The Elmer’s Island Wildlife Refuge contains almost 1,156 acres of beaches, dunes, and marsh off the Louisiana coast.

Situated roughly an hour and a half drive from New Orleans, the reserve provides critical habitat for several species of birds and other wildlife and acts as storm protection for southeast Louisiana, among many other ecological benefits.  

“Within this bastion for natural resource conservation, however, stretch miles of pipeline canals, which facilitate the transition of oil and gas through the wetlands and marsh," the Louisiana Department of Wildlife said in the lawsuit.

BP Oil Pipeline Company, Chevron Pipeline Company, Arrowhead Gulf Coast Pipeline LLC and Plains Pipeline LP — all named defendants in the suit — have damaged Elmers Island by allowing their pipeline to cause erosion and in failing to maintain the canals, according to the lawsuit.

“As a result of Defendants’ actions large swaths of once healthy marsh within the Refuge has been destroyed and converted into water," the department said in the suit.

If the energy pipeline defendants do nothing, the canals will continue to widen and even more critical land next to them will be lost.  

The plaintiff claims the pipeline companies have known since at least the 1950s that pipeline canals will widen and swallow surrounding lands without safeguards and maintenance and yet have failed to maintain their pipelines and canals.

“Instead of instituting regular maintenance programs and taking steps to redress these recognized impacts by the canals, pipeline companies undertook no significant measures to prevent or ameliorate the resulting damage to the land and the losses to the public of resources and protection,” the lawsuit states.

Half a century ago, in 1972, a report commissioned by the oil and gas industry showed how the pipeline companies’ actions and inactions were contributing to coastal erosion, according to the plaintiff.

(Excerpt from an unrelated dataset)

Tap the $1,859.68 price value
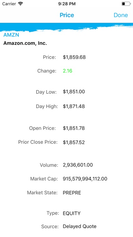 (74, 57)
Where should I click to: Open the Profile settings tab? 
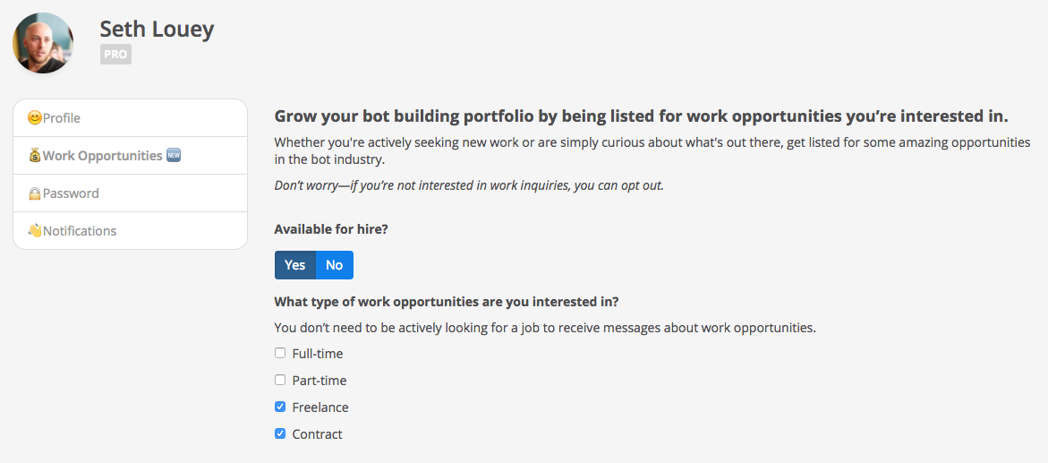point(131,118)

The report, titled “Environmental Aspects of Gas Pipeline Operations in the Louisiana Coastal Marshes,” and issued by the Battelle Columbus Laboratories, said the pipeline companies had known about coastal erosion for decades and of the steps to take to prevent it.

The report recognized that “where care has been taken in construction and operation of the gas pipeline, the environmental effects are minimal.”

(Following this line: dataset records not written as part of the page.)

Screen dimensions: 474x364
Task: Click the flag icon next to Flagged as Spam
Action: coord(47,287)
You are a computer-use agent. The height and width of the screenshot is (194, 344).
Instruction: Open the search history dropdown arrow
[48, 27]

Noting that “land loss due to canaling is a matter of serious concern in Louisiana,” the report said that when canals are not taken care of, a number of risks are present, and it listed them: the possibility of permanent alteration of the landscape and greater land loss; drainage patterns may be changed; erosion of land if navigation traffic isn’t prevented.

The report also listed what these effects would have on the environment: changes in tidal flow patterns; changes in seasonal flow characteristics; worsened flooding and storm conditions; changes in salinity and erosion.

The report noted that when canals are dammed and traffic is prevented, there is almost no effect on erosion.

The defendant pipeline companies entered into agreements with Elmers Island in the 1950s and 60s for the construction of pipelines, according to the complaint.

The contracts required the defendants to agree that they would adequately maintain their pipelines to prevent erosion.

The lawsuit says that to this day the pipeline companies are continuing to not properly maintain their pipelines.

“Defendants’ negligent operation, inspection, and maintenance of the rights of ways, canals, and pipeline facilities are continuing,” the plaintiff says in the lawsuit.

“Defendants’ breaches have caused cumulative and collective impacts to the Wildlife Refuge," it added.

The defendant companies failed to maintain the canals and their banks to prevent erosion of the surrounding property, did not install and maintain protective structures to prevent canal widening and land loss, did not prevent traffic, did not prevent the canals from widening, did not maintain pipelines at the width and depths they promised in the contracts, and have not restored the land as promised, according to the suit.